▸ About this exercise
When the line containing "The image size" is found in the data below, copy it and each line after it through the line containing "The height and width of the screenshot is (341, 371).", exactly and with no others.

▸ Extracted data
################
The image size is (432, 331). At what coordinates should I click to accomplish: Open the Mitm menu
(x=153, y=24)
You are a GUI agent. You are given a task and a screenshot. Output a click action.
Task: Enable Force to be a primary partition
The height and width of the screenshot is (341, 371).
################
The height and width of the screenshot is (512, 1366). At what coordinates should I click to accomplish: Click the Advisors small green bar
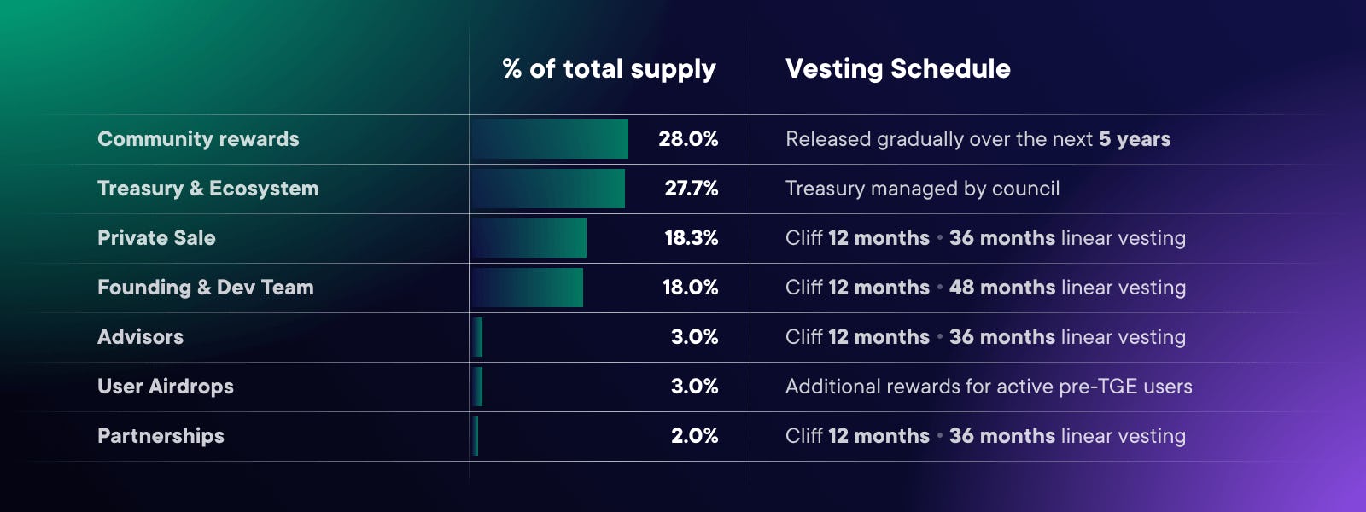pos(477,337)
################
▸ Answer for the task
The image size is (432, 331). At what coordinates should I click to accomplish: Open the Mitm menu
(x=153, y=24)
You are a GUI agent. You are given a task and a screenshot. Output a click action.
Task: Enable Force to be a primary partition
The height and width of the screenshot is (341, 371).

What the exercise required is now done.